— Start —

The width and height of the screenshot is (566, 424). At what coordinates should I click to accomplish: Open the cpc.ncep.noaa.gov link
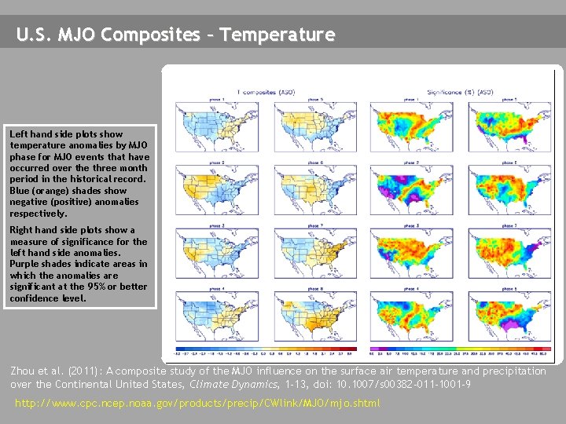[197, 403]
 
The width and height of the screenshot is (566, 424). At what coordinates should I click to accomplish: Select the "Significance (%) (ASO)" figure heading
[460, 92]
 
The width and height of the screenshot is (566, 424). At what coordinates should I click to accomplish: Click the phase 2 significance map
[408, 188]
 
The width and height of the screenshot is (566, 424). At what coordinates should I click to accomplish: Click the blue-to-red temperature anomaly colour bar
[266, 349]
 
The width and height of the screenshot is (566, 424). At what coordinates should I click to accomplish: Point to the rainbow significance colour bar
[461, 349]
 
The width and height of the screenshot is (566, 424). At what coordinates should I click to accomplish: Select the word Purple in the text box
[24, 265]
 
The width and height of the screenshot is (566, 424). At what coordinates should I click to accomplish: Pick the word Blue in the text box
[20, 191]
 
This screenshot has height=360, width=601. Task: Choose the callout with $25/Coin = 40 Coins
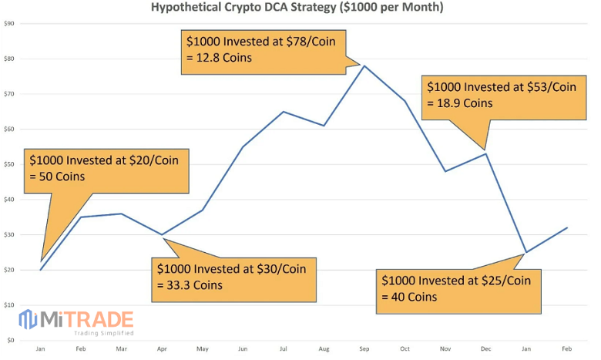[455, 288]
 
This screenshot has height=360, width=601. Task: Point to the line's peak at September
[364, 66]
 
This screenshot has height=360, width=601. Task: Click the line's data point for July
[283, 112]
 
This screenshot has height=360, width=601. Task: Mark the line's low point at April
[162, 234]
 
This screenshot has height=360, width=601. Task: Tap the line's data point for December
[485, 154]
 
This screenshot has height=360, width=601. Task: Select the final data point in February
[566, 228]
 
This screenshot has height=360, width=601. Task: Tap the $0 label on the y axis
[11, 340]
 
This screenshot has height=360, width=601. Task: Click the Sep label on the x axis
[364, 349]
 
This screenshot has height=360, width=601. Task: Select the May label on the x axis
[203, 349]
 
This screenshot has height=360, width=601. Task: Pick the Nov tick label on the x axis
[445, 349]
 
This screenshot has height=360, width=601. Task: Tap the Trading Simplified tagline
[104, 333]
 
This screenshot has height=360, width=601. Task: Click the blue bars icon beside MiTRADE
[29, 320]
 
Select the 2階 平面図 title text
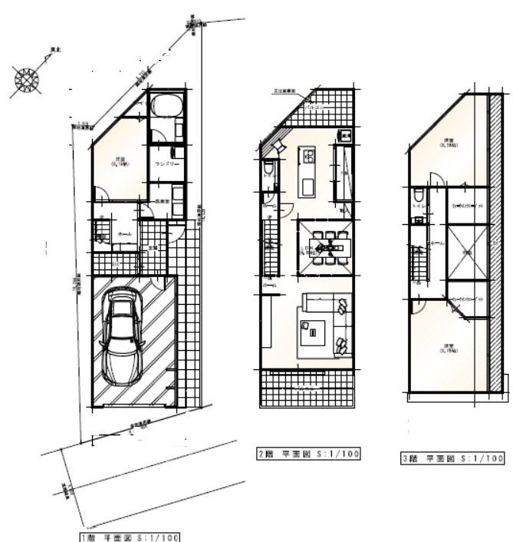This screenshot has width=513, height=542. coord(307,454)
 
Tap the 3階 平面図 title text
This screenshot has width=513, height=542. coord(452,458)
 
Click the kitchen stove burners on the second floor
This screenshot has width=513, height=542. coord(344,137)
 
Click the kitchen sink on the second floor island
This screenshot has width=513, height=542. coord(308,157)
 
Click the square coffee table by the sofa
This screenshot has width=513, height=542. coord(313,332)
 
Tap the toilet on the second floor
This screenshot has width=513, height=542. coord(268,169)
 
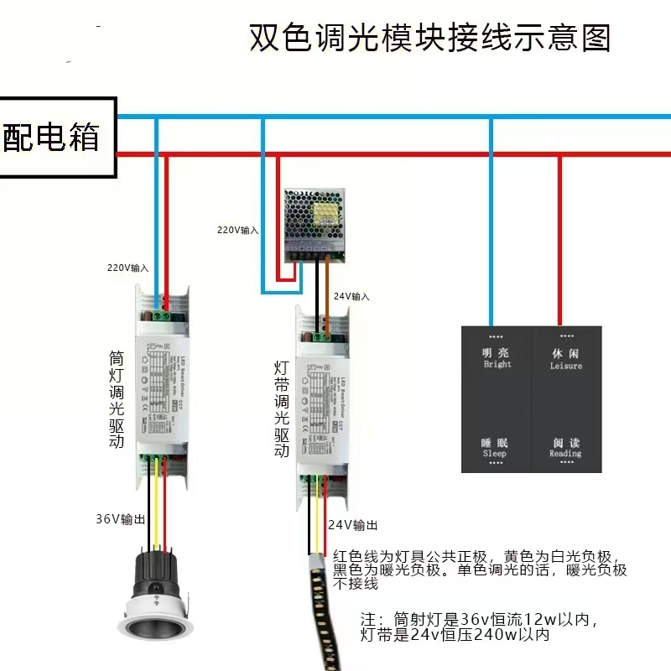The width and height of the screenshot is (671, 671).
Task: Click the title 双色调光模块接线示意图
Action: pyautogui.click(x=430, y=39)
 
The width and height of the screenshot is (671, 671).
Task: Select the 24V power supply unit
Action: pyautogui.click(x=315, y=221)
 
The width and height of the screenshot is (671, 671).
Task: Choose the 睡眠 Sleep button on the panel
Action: pyautogui.click(x=495, y=447)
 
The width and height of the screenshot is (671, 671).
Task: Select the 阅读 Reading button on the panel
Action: pyautogui.click(x=565, y=447)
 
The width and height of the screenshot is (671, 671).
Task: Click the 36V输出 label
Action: pyautogui.click(x=120, y=519)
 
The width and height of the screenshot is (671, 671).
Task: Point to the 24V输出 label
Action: pyautogui.click(x=352, y=526)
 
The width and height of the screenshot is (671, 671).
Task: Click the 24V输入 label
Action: pyautogui.click(x=351, y=296)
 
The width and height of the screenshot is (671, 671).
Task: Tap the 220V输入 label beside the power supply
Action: pyautogui.click(x=238, y=229)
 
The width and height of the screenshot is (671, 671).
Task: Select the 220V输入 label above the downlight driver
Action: pyautogui.click(x=127, y=268)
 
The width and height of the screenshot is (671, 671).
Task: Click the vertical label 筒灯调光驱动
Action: pyautogui.click(x=117, y=398)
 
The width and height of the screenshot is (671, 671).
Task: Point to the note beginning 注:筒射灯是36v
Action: pyautogui.click(x=479, y=627)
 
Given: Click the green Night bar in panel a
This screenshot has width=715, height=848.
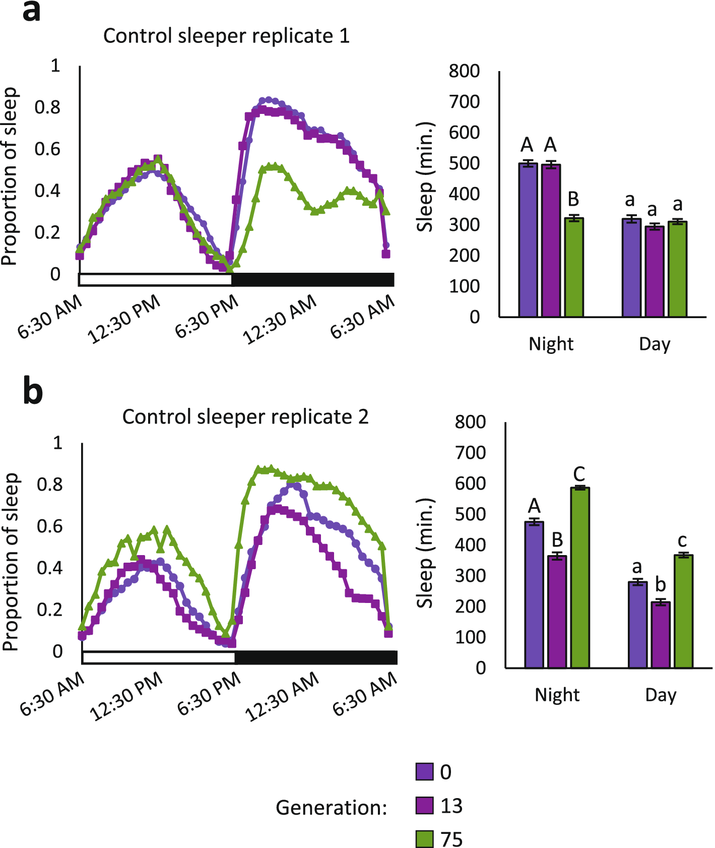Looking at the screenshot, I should [x=574, y=267].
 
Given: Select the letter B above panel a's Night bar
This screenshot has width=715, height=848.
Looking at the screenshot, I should [x=573, y=200].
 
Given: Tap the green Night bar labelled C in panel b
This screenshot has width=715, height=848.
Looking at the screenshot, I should [x=580, y=578].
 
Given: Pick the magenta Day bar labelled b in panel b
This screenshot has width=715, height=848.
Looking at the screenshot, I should [x=661, y=635].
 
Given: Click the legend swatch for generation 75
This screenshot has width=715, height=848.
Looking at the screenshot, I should [x=424, y=839].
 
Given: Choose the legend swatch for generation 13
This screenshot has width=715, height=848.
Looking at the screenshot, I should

— End —

Exercise description:
In the stretch of data from the line containing "Click the square coffee table by the sofa" through the line containing "Action: pyautogui.click(x=495, y=447)", switch "sofa" to "couch" and give those lines again with nothing else changed. Leave out the pictures.

Finished task:
Click the square coffee table by the couch
This screenshot has width=513, height=542. coord(313,332)
 
Tap the toilet on the second floor
This screenshot has width=513, height=542. coord(268,169)
 
The width and height of the screenshot is (671, 671).
Task: Click the title 双色调光模块接线示意图
Action: pyautogui.click(x=430, y=39)
 
The width and height of the screenshot is (671, 671).
Task: Select the 24V power supply unit
Action: pyautogui.click(x=315, y=221)
 
The width and height of the screenshot is (671, 671).
Task: Choose the 睡眠 Sleep button on the panel
Action: pyautogui.click(x=495, y=447)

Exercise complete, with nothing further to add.